This YouTube video for consulting software is pretty neat. It covers a lot of ground in five minutes, and is worth taking a look at. Amateur, but neat. The premise starts with a timesheet and closely related time log view where consulting hours are displayed. Of course, the timesheet is a typical Monday thru Friday grid with client projects on the left. Things got cooler with the time log ivew. The time log displays the same records as the time sheet, but in a top-to-bottom view.
Consultants will drool over this. Trust me.
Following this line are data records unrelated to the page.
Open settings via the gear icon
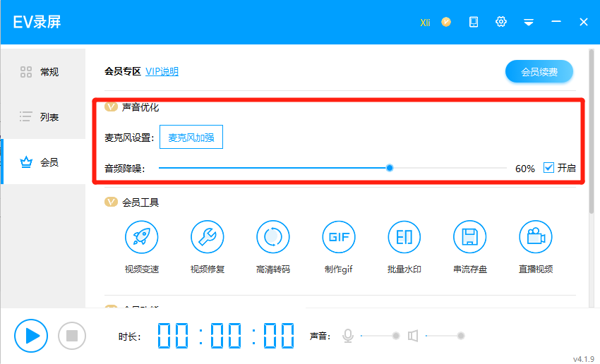Viewport: 600px width, 364px height. click(x=501, y=22)
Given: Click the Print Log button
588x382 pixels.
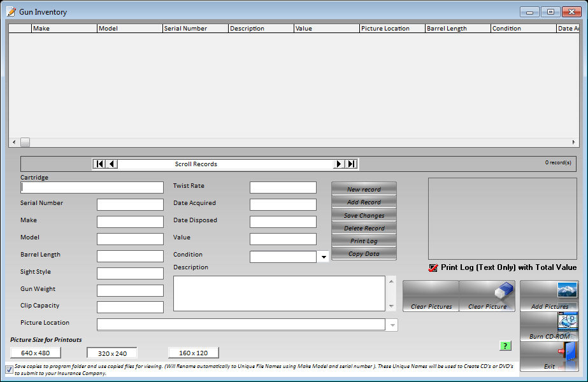Looking at the screenshot, I should click(x=364, y=241).
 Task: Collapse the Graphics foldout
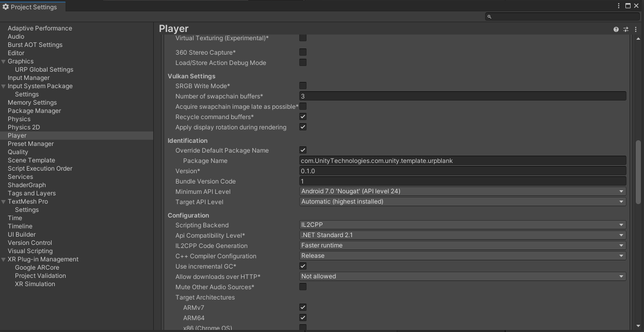tap(4, 61)
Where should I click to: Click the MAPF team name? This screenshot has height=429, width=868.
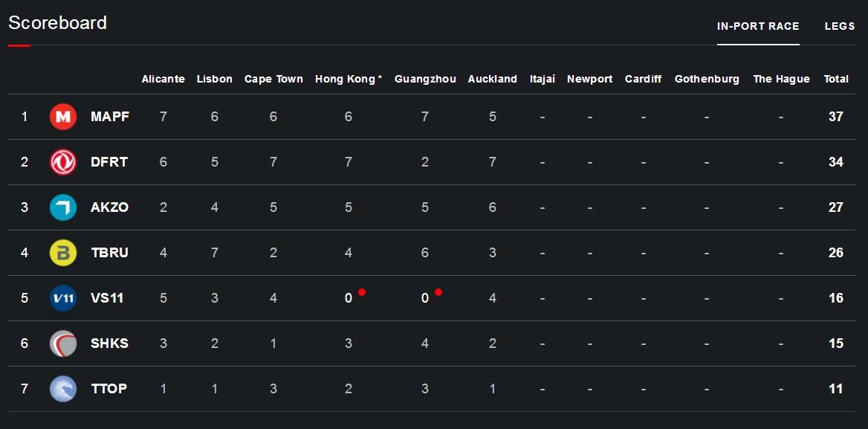tap(110, 117)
For every time log record (which is also displayed in the timesheet) you get a client field, project, category, start and end times, actual work field, client rate, client cost, billable, and billed columns. There are other columns not shown that can be added to this view. Plus, you can filter that time log view to show only the work you did for a certain client or project, or only the work for a selected consultant. Or only work for a selected date range. That’s slick! You can also filter out the non-billable records and only see what is billable to the client.
But this is only where the app just begins…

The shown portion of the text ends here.